First discovered by Marie Curie in 1898, this element was first hailed as a cure-all until its radioactive properties were well understood. It also found applications due to the fact that paints made of radium glow in the dark. For example, some old telephones used radium-coated numbers to make the dial glow. An alpha emitter, radium is not toxic unless ingested, as occurred in the famous case of the Radium Girls tasked with painting luminous dials during wartime industry. The workers were in the habit of licking their brushes to achieve a fine point necessary to facilitate their work, and in the course ingested large amounts of the radioactive element. Most died within years of a lawsuit filed against US Radium. Some were even said to have hair and fingernails that glowed in the dark. By the 1970s, radium’s use had been phased out in favor of chemicals such a zinc sulfide. Ironically, radium has found a modern-day medicinal use for radiation treatment for cancer therapy.

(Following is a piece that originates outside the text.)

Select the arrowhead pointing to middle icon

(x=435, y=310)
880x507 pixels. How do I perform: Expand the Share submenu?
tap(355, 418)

Neodymium is one of the otherwise obscure lanthanide series of elements that finds their way to the bottom two addendum rows on the standard periodic table. Combine neodymium with iron and boron, and you can create a metal alloy with some very powerful magnetic properties. These rare earth magnets are increasingly making their way into household use in electronics, cars, and even jewelry. Rare earth magnets fly together with a considerable force and often cannot be pried apart once attached.
Another lanthanide, this exotic element is used in cathode ray tube (CRT) monitors and televisions to give images a bright red color. In this capacity, europium is doped with yttrium-based phosphors. Because it emits its peak light in the red, europium is also used in trichromatic lights as an alternative to the harsh white color of compact fluorescent bulbs.
Do you know that you may have a manmade radioactive element in your home? Americium, a member of the actinide series (of which uranium and plutonium are members) is commonly used in smoke detectors. An alpha particle emitter, the 150 micrograms in smoke detectors is used to oxidize the air between two tiny electrodes, the current between which can be monitored for any interruption by intervening smoke particles. Again, being an alpha emitter like radium, americium wouldn’t be toxic unless ingested, and the plastic casing of the smoke detector is more than enough to stop the penetration of the emitted nuclei.